Dataset items ▸
● ● ● ● ●
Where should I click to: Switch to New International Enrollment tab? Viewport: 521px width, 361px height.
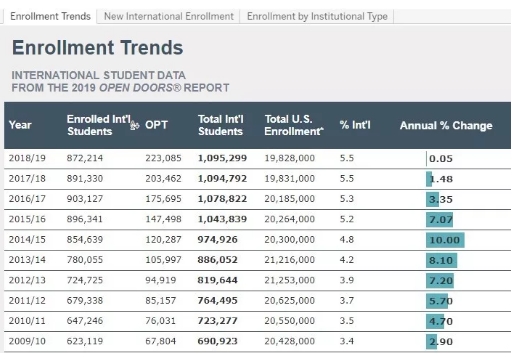[x=169, y=16]
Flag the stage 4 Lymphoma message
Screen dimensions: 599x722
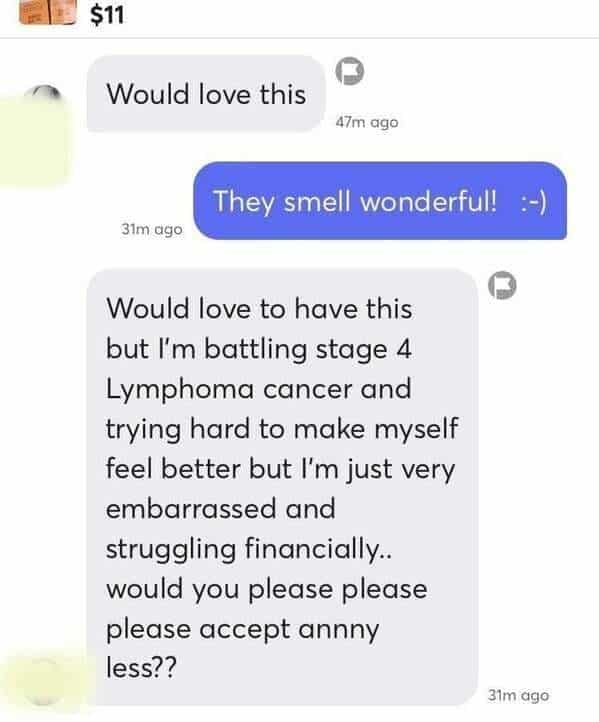click(x=502, y=285)
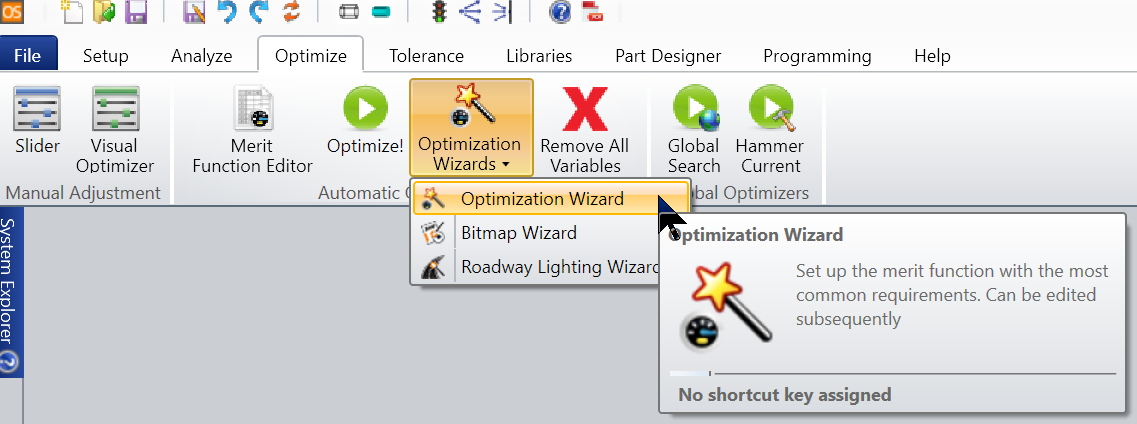Click the New file icon in quick toolbar
Viewport: 1137px width, 424px height.
pyautogui.click(x=73, y=12)
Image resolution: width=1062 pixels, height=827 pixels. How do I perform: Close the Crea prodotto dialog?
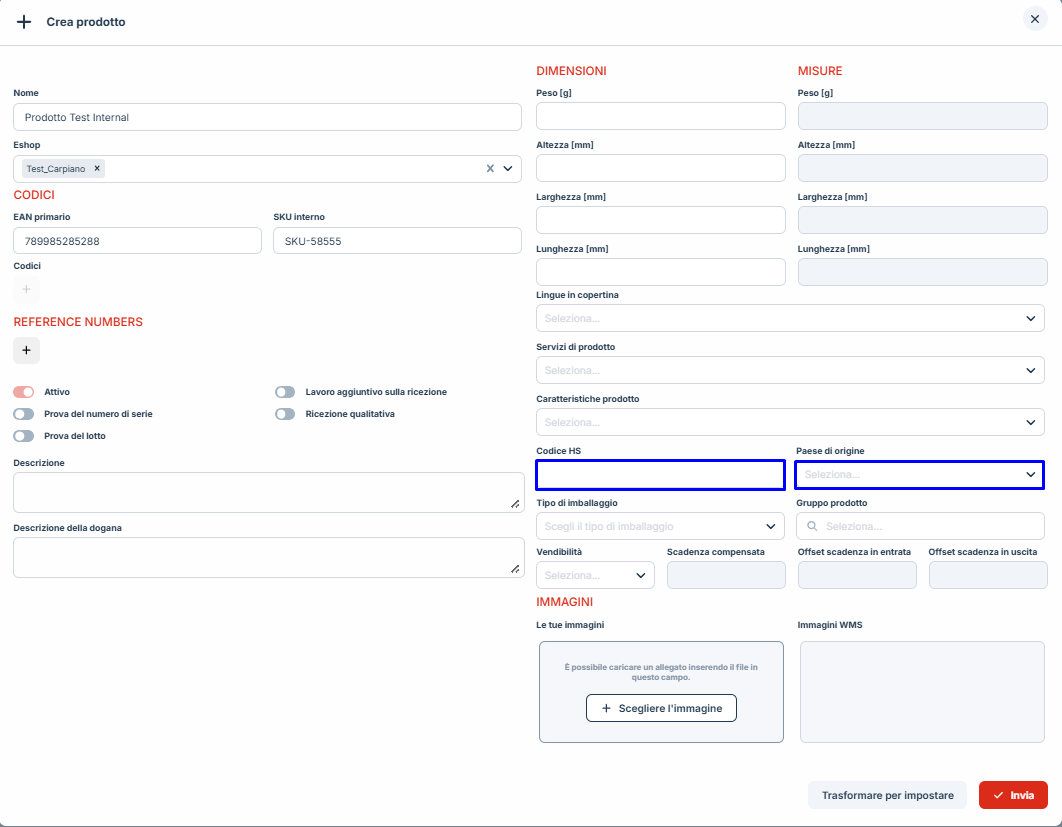1035,19
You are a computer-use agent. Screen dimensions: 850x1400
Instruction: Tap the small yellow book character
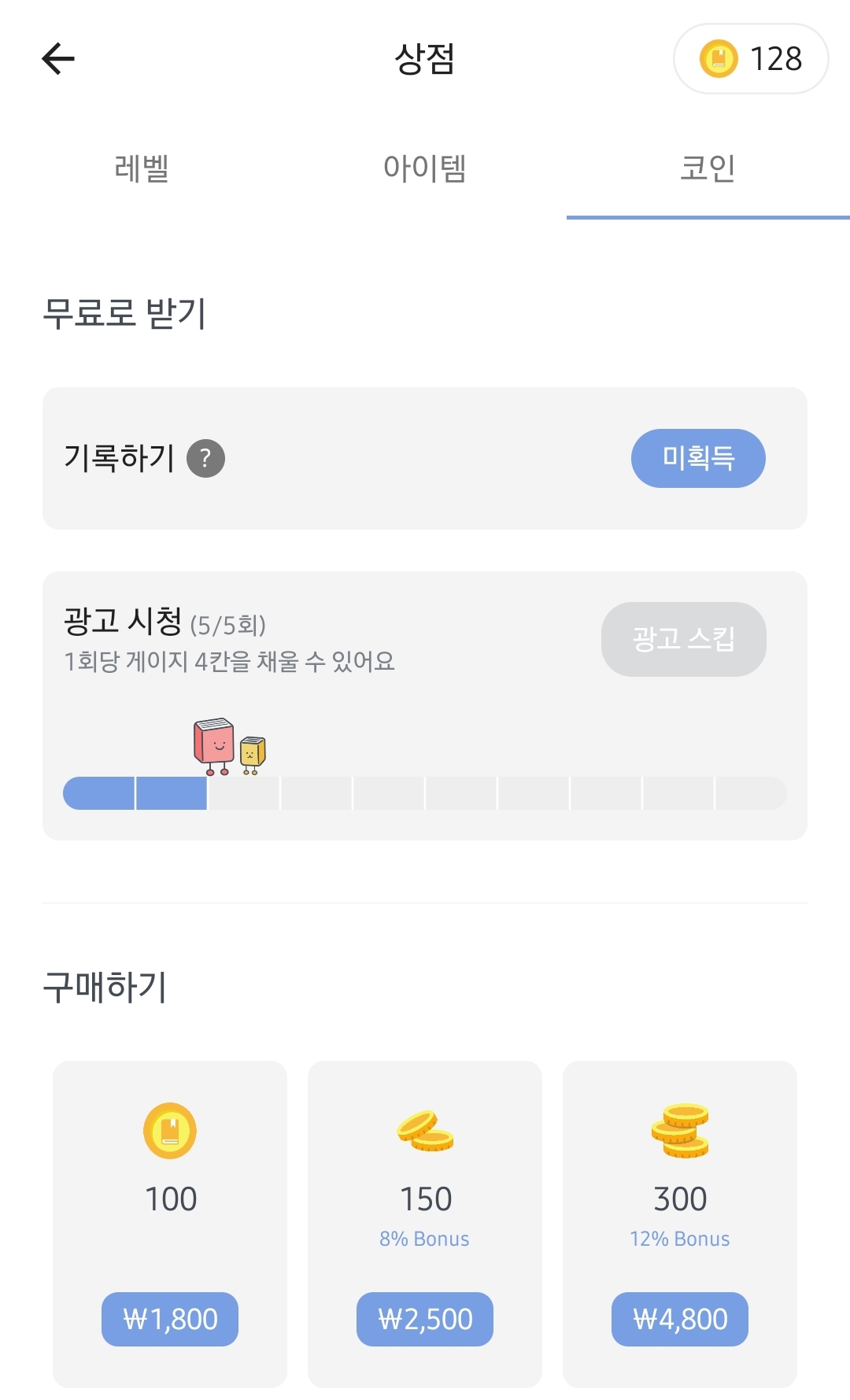pyautogui.click(x=253, y=754)
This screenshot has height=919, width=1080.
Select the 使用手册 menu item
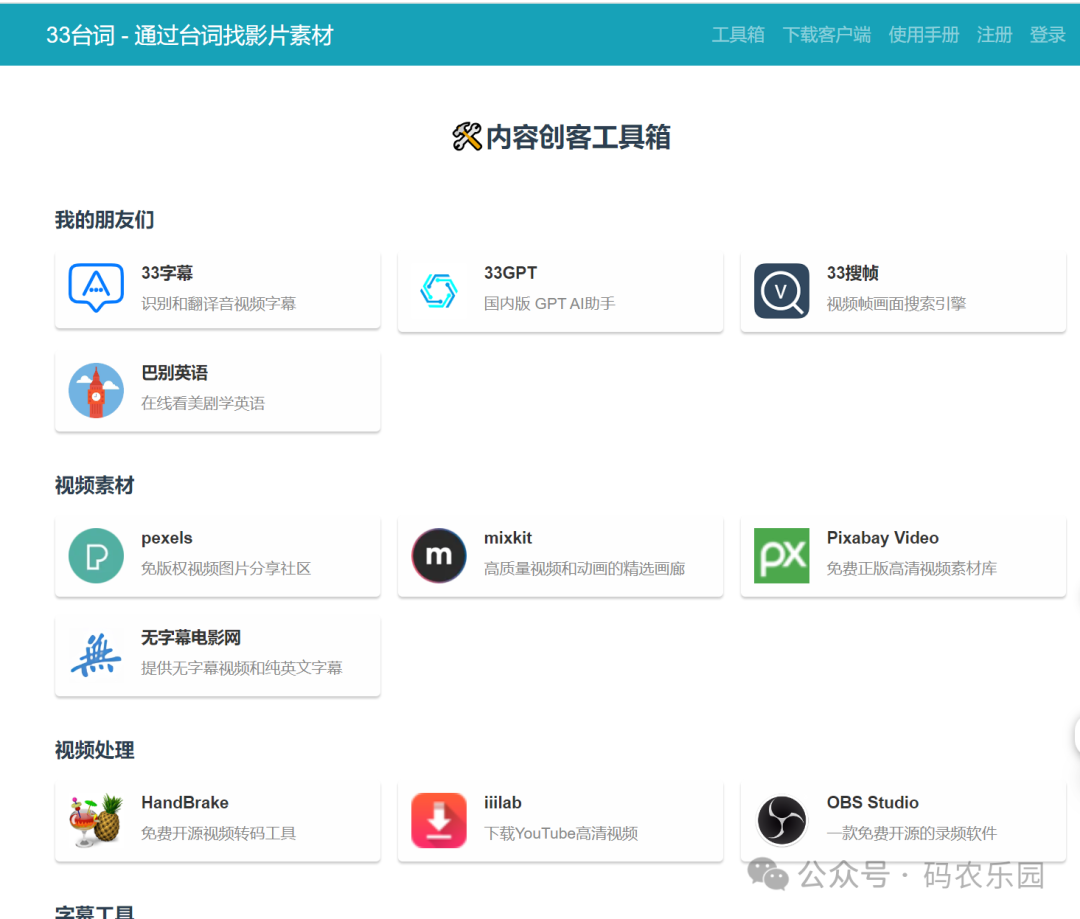point(923,34)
● ● ● ● ●
WHAT YOU HAVE TO DO ▸ The records are to be retyped in full and exactly, with no image carried over.

SOLUTION TO THE EXERCISE ▸
Where should I click to: Switch to New International Enrollment tab? Viewport: 521px width, 361px height.
[x=169, y=16]
Flag the stage 4 Lymphoma message
Screen dimensions: 599x722
click(x=502, y=285)
Click the New file icon in quick toolbar
Viewport: 1137px width, 424px height.
pyautogui.click(x=73, y=12)
Image resolution: width=1062 pixels, height=827 pixels. How do I perform: Close the Crea prodotto dialog?
1035,19
You are a computer-use agent. Screen dimensions: 850x1400
Instruction: Tap the small yellow book character
pyautogui.click(x=253, y=754)
This screenshot has height=919, width=1080.
Select the 使用手册 menu item
point(923,34)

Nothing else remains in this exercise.